-- Information supplied start --

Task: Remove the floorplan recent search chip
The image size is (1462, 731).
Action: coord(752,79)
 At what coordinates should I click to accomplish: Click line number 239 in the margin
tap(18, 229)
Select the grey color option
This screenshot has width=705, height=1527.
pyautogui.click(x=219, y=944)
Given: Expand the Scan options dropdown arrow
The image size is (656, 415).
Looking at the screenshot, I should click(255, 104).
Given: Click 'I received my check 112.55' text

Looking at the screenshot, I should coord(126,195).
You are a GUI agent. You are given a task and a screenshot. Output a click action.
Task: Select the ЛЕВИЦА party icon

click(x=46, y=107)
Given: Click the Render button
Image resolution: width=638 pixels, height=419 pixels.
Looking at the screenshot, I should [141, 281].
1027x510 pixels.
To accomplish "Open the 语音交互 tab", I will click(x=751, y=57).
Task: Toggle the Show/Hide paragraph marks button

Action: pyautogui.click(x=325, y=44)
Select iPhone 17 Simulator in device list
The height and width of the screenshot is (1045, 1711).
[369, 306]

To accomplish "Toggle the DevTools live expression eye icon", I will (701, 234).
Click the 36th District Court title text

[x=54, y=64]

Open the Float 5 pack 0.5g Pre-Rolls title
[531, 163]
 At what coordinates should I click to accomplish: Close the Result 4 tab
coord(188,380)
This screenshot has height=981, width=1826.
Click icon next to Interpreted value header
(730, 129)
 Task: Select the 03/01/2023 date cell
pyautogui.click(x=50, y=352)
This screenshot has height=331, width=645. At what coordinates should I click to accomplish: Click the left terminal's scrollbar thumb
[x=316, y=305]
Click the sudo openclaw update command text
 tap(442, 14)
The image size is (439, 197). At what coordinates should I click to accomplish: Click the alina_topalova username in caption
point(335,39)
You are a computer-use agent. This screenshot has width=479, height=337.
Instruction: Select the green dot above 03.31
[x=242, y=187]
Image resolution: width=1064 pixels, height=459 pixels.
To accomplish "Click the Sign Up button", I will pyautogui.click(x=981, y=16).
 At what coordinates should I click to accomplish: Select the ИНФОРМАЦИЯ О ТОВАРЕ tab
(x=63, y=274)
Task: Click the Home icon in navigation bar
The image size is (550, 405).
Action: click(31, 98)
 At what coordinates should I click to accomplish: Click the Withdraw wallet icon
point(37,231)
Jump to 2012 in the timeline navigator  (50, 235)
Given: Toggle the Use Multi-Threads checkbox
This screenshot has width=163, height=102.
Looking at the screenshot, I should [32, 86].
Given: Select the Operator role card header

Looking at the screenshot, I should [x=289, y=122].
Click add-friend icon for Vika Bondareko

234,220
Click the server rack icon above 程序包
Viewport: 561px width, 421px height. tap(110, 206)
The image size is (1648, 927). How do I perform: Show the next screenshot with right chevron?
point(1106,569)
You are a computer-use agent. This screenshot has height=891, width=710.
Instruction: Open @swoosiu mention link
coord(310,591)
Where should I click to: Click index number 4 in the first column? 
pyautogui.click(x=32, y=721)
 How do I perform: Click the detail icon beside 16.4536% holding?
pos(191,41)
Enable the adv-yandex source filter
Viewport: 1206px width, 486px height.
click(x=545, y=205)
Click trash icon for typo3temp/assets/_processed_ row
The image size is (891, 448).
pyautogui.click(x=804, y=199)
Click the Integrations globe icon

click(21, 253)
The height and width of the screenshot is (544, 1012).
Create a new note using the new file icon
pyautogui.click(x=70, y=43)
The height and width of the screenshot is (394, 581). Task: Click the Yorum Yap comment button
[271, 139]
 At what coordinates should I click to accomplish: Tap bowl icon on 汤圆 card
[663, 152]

-- Information supplied end --

■ **Exercise brief**:
Repeat all of the records above verbatim, line for line.

■ **Task solution**:
Task: Remove the floorplan recent search chip
The image size is (1462, 731).
Action: coord(752,79)
 At what coordinates should I click to accomplish: Click line number 239 in the margin
tap(18, 229)
Select the grey color option
This screenshot has width=705, height=1527.
pyautogui.click(x=219, y=944)
Given: Expand the Scan options dropdown arrow
The image size is (656, 415).
Looking at the screenshot, I should click(255, 104).
Given: Click 'I received my check 112.55' text

Looking at the screenshot, I should coord(126,195).
You are a GUI agent. You are given a task and a screenshot. Output a click action.
Task: Select the ЛЕВИЦА party icon

click(x=46, y=107)
Given: Click the Render button
Image resolution: width=638 pixels, height=419 pixels.
Looking at the screenshot, I should [141, 281].
1027x510 pixels.
To accomplish "Open the 语音交互 tab", I will click(x=751, y=57).
Task: Toggle the Show/Hide paragraph marks button

Action: pyautogui.click(x=325, y=44)
Select iPhone 17 Simulator in device list
The height and width of the screenshot is (1045, 1711).
[369, 306]

To accomplish "Toggle the DevTools live expression eye icon", I will (701, 234).
Click the 36th District Court title text

[x=54, y=64]

Open the Float 5 pack 0.5g Pre-Rolls title
[531, 163]
 At what coordinates should I click to accomplish: Close the Result 4 tab
coord(188,380)
This screenshot has height=981, width=1826.
Click icon next to Interpreted value header
(730, 129)
 Task: Select the 03/01/2023 date cell
pyautogui.click(x=50, y=352)
This screenshot has height=331, width=645. At what coordinates should I click to accomplish: Click the left terminal's scrollbar thumb
[x=316, y=305]
Click the sudo openclaw update command text
 tap(442, 14)
The image size is (439, 197). At what coordinates should I click to accomplish: Click the alina_topalova username in caption
point(335,39)
You are a computer-use agent. This screenshot has width=479, height=337.
Instruction: Select the green dot above 03.31
[x=242, y=187]
Image resolution: width=1064 pixels, height=459 pixels.
To accomplish "Click the Sign Up button", I will pyautogui.click(x=981, y=16).
 At what coordinates should I click to accomplish: Select the ИНФОРМАЦИЯ О ТОВАРЕ tab
(x=63, y=274)
Task: Click the Home icon in navigation bar
The image size is (550, 405).
Action: click(31, 98)
 At what coordinates should I click to accomplish: Click the Withdraw wallet icon
point(37,231)
Jump to 2012 in the timeline navigator  (50, 235)
Given: Toggle the Use Multi-Threads checkbox
This screenshot has width=163, height=102.
Looking at the screenshot, I should [32, 86].
Given: Select the Operator role card header

Looking at the screenshot, I should [x=289, y=122].
Click add-friend icon for Vika Bondareko

234,220
Click the server rack icon above 程序包
Viewport: 561px width, 421px height. tap(110, 206)
The image size is (1648, 927). How do I perform: Show the next screenshot with right chevron?
point(1106,569)
You are a computer-use agent. This screenshot has height=891, width=710.
Instruction: Open @swoosiu mention link
coord(310,591)
Where should I click to: Click index number 4 in the first column? 
pyautogui.click(x=32, y=721)
 How do I perform: Click the detail icon beside 16.4536% holding?
pos(191,41)
Enable the adv-yandex source filter
Viewport: 1206px width, 486px height.
click(x=545, y=205)
Click trash icon for typo3temp/assets/_processed_ row
The image size is (891, 448).
pyautogui.click(x=804, y=199)
Click the Integrations globe icon

click(21, 253)
The height and width of the screenshot is (544, 1012).
Create a new note using the new file icon
pyautogui.click(x=70, y=43)
The height and width of the screenshot is (394, 581). Task: Click the Yorum Yap comment button
[271, 139]
 At what coordinates should I click to accomplish: Tap bowl icon on 汤圆 card
[663, 152]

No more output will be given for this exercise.